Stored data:
== == ==
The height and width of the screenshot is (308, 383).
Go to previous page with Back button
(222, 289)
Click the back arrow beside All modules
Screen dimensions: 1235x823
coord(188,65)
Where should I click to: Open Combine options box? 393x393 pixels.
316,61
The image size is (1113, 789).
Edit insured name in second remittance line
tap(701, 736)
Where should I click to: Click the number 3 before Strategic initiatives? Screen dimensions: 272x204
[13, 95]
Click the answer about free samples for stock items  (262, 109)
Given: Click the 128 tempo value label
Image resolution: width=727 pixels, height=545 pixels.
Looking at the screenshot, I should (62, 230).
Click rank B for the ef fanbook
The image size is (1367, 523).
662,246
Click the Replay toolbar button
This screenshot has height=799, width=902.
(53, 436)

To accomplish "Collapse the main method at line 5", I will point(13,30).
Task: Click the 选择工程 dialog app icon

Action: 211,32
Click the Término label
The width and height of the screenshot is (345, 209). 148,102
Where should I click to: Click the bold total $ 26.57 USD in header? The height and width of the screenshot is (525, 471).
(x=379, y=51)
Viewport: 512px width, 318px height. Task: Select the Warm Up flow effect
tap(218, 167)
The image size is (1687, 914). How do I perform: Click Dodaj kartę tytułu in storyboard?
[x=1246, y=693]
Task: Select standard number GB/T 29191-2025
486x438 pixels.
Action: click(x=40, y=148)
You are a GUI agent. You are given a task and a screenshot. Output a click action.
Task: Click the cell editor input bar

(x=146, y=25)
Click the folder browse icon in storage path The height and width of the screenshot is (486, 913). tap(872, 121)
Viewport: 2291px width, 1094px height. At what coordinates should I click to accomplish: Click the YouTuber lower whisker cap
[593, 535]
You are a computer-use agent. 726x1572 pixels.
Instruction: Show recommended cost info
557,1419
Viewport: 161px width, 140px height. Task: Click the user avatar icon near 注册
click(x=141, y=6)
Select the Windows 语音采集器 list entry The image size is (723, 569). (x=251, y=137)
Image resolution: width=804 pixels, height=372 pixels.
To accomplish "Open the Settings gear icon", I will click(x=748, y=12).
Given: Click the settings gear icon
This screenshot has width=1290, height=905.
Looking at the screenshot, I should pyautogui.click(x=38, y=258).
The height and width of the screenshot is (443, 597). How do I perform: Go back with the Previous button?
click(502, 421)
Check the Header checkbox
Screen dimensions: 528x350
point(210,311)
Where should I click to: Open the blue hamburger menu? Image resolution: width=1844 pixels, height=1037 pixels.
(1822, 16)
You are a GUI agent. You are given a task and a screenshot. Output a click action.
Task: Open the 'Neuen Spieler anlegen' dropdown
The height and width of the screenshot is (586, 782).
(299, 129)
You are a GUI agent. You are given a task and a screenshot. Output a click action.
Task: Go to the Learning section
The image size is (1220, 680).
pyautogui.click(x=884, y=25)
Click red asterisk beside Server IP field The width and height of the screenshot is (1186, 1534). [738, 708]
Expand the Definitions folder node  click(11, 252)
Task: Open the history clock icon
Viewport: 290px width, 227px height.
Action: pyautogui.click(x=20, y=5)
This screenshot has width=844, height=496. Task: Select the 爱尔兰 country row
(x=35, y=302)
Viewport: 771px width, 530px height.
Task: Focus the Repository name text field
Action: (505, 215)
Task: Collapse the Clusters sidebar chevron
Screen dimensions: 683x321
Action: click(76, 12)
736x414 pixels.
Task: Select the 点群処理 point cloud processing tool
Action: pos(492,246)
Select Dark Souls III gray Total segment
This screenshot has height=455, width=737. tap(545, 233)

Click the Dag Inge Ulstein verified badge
== == ==
Each line from the one containing "Click red asterisk" to the last line above must be returned exactly, and no line outside that range.

Your solution:
Click red asterisk beside Server IP field The width and height of the screenshot is (1186, 1534). [738, 708]
Expand the Definitions folder node  click(11, 252)
Task: Open the history clock icon
Viewport: 290px width, 227px height.
Action: pyautogui.click(x=20, y=5)
This screenshot has width=844, height=496. Task: Select the 爱尔兰 country row
(x=35, y=302)
Viewport: 771px width, 530px height.
Task: Focus the Repository name text field
Action: (505, 215)
Task: Collapse the Clusters sidebar chevron
Screen dimensions: 683x321
Action: click(76, 12)
736x414 pixels.
Task: Select the 点群処理 point cloud processing tool
Action: pos(492,246)
Select Dark Souls III gray Total segment
This screenshot has height=455, width=737. tap(545, 233)

Click the Dag Inge Ulstein verified badge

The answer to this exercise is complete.